# SUPPLIED TEXT

My current stats reporting from Solarwinds in this setup is on one sled, I'm using 5% of the available CPU resources and 37% of the available memory resources with 10 VMs configured but 5 running. The other sled reports back with 3% of CPU load and 48% of memory load with 12 VMs configured and 7 running. Some of the VMs do constantly put up some loading on the physical host server some don't as I don't tap into those VMs often. An example of this are the Juniper SA and SonicWall EX SRA SSL VPN VM appliances. I use these off and on but not constantly. Based on my stats, memory is more important. Now again it all depends on what your prospective customers will be running on their provisioned VMs.

As far as the recommendation from Dell, it seems about right. They have set you up with an external DAS enclosure for more storage capacity when it comes to setting up the VMware datastore. It looks like this is a quote for just one server and drive shelf. I think you really need to consider two identical level servers so that would mean probably spending 56,000 euros. The reason I say this is since you're providing hosting services, you need to factor in the ability to do some load balancing and fault tolerance. You can spread the number of hosted VMs across two servers which will give you the ability to have some extra headroom on each server. If a particular VM is starting to hog resources on its assigned physical host, you can do a VMotion of other less resource intensive VMs to the other server to try to maintain even performance. The other reason is if you have to bring down one physical host for routine maintenance. You can VMotion all the hosted VMs to the other server do the maintenance on the server and then move the VMs back.

Personally, if I were you, I would consider moving away from the DAS enclosure setup and go with a SAN. This will give you proper performance and the ability to grow your storage environment without the hard limitations of a direct attached storage solution. But going with a SAN solution is probably going to make you pass out due to the additional costs. But if you're really looking to host 180 VMs, this is the only way to go. The nice part of doing a SAN is you can carve up the available storage and share it among many other physical servers. You don't have to do a one dedicated shelf per server model which often times locks in free storage space to specific servers which may or may not use them and can't be made available for other servers to use. I would suggest going with an iSCSI solution as the learning curve and hardware infrastructure is much less than a fiber channel solution. I've worked with both and can say if you've never gotten your hands dirty with fiber channel, you're going to be in for a steep learning curve.

# EXERCISE BRIEF
Quote the entire post on server and storage choices for VM hosting, word for word. Work only from the post.

# DATASET
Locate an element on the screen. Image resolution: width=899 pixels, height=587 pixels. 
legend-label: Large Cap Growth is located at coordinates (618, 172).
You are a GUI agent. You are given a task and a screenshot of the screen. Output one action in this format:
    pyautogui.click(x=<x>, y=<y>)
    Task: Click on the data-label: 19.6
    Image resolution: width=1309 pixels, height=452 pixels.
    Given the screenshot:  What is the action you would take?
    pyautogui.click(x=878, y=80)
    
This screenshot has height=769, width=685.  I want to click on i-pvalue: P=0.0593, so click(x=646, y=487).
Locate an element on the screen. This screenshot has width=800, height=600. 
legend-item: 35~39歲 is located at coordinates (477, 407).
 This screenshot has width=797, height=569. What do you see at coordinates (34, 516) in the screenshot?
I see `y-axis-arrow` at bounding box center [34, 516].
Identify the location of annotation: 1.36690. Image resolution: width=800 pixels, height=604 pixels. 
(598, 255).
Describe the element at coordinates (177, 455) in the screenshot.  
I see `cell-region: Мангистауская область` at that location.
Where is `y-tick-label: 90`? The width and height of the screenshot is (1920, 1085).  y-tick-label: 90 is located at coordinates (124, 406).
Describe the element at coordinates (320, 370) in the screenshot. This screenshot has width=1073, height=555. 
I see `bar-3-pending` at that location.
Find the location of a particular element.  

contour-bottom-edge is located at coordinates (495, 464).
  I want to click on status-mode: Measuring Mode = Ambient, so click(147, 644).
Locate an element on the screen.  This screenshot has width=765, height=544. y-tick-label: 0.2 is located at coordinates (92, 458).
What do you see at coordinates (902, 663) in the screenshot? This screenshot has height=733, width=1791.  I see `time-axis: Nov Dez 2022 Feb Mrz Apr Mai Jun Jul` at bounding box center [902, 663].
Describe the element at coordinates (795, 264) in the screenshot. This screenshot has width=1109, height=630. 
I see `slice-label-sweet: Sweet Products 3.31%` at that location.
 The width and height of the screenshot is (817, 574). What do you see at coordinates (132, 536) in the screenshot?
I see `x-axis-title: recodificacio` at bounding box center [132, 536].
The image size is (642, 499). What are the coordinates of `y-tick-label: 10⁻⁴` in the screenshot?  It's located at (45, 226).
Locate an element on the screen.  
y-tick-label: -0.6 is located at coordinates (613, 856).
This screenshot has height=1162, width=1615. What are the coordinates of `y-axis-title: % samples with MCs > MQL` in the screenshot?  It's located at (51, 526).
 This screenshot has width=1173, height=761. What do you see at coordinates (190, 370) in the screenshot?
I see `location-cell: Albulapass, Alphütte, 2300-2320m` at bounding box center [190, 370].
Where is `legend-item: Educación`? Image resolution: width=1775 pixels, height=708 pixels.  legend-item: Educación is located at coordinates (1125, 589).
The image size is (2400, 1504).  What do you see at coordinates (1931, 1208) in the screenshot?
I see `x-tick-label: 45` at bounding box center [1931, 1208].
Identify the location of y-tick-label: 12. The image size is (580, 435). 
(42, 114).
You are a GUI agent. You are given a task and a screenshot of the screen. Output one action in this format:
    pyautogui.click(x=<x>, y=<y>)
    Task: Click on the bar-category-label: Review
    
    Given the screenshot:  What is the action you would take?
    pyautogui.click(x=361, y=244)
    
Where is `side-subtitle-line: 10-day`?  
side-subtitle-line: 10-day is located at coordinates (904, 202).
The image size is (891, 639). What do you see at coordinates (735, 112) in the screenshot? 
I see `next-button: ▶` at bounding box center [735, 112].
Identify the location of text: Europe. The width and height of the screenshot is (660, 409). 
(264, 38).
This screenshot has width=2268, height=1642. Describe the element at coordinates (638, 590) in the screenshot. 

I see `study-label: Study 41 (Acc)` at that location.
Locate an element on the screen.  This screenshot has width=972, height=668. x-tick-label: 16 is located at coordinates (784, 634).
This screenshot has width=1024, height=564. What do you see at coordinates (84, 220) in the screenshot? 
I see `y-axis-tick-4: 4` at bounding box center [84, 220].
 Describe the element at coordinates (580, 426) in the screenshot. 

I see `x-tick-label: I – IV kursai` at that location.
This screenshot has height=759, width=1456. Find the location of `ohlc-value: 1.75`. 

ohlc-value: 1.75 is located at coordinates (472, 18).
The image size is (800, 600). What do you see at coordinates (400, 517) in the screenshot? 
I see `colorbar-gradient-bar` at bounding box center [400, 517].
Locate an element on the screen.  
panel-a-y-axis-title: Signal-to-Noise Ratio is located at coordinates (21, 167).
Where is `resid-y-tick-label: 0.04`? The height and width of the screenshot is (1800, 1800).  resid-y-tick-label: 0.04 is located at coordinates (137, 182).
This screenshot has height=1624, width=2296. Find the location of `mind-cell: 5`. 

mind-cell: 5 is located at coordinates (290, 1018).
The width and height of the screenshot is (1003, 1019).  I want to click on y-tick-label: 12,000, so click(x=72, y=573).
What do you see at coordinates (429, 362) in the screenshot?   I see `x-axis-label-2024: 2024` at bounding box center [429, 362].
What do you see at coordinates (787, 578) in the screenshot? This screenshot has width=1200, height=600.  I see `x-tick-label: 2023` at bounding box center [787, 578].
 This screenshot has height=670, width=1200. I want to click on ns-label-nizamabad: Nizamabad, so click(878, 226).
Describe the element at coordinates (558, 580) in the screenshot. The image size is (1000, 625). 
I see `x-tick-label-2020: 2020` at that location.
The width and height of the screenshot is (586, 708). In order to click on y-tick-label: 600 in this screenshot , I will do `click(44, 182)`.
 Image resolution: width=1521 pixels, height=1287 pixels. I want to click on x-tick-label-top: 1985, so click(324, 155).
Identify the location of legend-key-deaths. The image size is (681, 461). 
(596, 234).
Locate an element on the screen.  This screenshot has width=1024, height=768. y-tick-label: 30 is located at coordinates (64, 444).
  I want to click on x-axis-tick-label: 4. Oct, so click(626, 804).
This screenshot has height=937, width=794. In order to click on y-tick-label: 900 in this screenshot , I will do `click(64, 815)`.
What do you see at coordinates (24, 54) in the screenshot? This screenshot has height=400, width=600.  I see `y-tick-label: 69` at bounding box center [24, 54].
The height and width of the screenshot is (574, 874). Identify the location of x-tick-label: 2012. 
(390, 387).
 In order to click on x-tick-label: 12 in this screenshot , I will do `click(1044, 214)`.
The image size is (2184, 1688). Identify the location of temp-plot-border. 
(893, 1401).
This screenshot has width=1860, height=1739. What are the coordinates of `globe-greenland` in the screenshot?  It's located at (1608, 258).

# RESPONSE
My current stats reporting from Solarwinds in this setup is on one sled, I'm using 5% of the available CPU resources and 37% of the available memory resources with 10 VMs configured but 5 running. The other sled reports back with 3% of CPU load and 48% of memory load with 12 VMs configured and 7 running. Some of the VMs do constantly put up some loading on the physical host server some don't as I don't tap into those VMs often. An example of this are the Juniper SA and SonicWall EX SRA SSL VPN VM appliances. I use these off and on but not constantly. Based on my stats, memory is more important. Now again it all depends on what your prospective customers will be running on their provisioned VMs.

As far as the recommendation from Dell, it seems about right. They have set you up with an external DAS enclosure for more storage capacity when it comes to setting up the VMware datastore. It looks like this is a quote for just one server and drive shelf. I think you really need to consider two identical level servers so that would mean probably spending 56,000 euros. The reason I say this is since you're providing hosting services, you need to factor in the ability to do some load balancing and fault tolerance. You can spread the number of hosted VMs across two servers which will give you the ability to have some extra headroom on each server. If a particular VM is starting to hog resources on its assigned physical host, you can do a VMotion of other less resource intensive VMs to the other server to try to maintain even performance. The other reason is if you have to bring down one physical host for routine maintenance. You can VMotion all the hosted VMs to the other server do the maintenance on the server and then move the VMs back.

Personally, if I were you, I would consider moving away from the DAS enclosure setup and go with a SAN. This will give you proper performance and the ability to grow your storage environment without the hard limitations of a direct attached storage solution. But going with a SAN solution is probably going to make you pass out due to the additional costs. But if you're really looking to host 180 VMs, this is the only way to go. The nice part of doing a SAN is you can carve up the available storage and share it among many other physical servers. You don't have to do a one dedicated shelf per server model which often times locks in free storage space to specific servers which may or may not use them and can't be made available for other servers to use. I would suggest going with an iSCSI solution as the learning curve and hardware infrastructure is much less than a fiber channel solution. I've worked with both and can say if you've never gotten your hands dirty with fiber channel, you're going to be in for a steep learning curve.